• ACTIVITY:
Find the line containing "Viewport: 1280px width, 683px" in the records below. Copy exactly that line and each one after it, ending at the line containing "Image resolution: width=738", and nothing more.

• GIVEN RECORDS:

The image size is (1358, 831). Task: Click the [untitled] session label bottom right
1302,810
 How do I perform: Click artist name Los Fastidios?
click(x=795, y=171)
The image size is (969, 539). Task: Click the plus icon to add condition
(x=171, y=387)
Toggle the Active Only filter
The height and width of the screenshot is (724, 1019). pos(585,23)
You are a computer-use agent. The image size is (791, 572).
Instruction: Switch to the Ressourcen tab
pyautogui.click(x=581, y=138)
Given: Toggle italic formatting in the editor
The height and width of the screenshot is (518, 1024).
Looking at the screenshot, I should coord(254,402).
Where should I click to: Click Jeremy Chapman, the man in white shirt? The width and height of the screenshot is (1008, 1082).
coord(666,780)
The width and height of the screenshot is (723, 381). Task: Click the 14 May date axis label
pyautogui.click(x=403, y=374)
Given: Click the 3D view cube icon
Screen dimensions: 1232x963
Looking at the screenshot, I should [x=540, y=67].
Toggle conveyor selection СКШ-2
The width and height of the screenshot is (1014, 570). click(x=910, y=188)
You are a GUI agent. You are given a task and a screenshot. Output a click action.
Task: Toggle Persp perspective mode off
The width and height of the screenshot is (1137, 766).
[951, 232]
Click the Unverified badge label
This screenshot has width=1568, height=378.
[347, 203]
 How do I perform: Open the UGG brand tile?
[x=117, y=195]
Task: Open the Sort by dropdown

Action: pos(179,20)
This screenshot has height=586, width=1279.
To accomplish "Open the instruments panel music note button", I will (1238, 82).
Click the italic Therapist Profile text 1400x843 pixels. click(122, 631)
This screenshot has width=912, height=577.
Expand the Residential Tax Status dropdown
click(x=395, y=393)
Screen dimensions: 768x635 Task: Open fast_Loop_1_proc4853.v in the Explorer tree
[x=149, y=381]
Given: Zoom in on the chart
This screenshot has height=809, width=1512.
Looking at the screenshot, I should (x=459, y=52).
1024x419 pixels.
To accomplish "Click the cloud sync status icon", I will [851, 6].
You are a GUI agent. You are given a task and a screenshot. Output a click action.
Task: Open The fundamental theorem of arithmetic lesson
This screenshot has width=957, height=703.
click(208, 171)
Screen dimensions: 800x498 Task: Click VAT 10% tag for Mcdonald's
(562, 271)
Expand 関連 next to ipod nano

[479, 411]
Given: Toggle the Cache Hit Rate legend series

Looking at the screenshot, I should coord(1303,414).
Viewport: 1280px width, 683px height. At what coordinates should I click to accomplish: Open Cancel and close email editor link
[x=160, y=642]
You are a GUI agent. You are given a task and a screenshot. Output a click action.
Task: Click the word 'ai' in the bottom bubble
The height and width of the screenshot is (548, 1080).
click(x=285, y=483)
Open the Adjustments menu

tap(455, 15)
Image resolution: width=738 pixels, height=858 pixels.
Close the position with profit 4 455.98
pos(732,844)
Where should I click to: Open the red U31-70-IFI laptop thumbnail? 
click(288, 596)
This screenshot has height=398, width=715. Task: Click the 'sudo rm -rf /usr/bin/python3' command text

• OUTPUT FOR THIS EXERCISE:
Viewport: 1280px width, 683px height. At what coordinates should I click to accomplish: Open Cancel and close email editor link
[x=160, y=642]
You are a GUI agent. You are given a task and a screenshot. Output a click action.
Task: Click the word 'ai' in the bottom bubble
The height and width of the screenshot is (548, 1080).
click(x=285, y=483)
Open the Adjustments menu

tap(455, 15)
Image resolution: width=738 pixels, height=858 pixels.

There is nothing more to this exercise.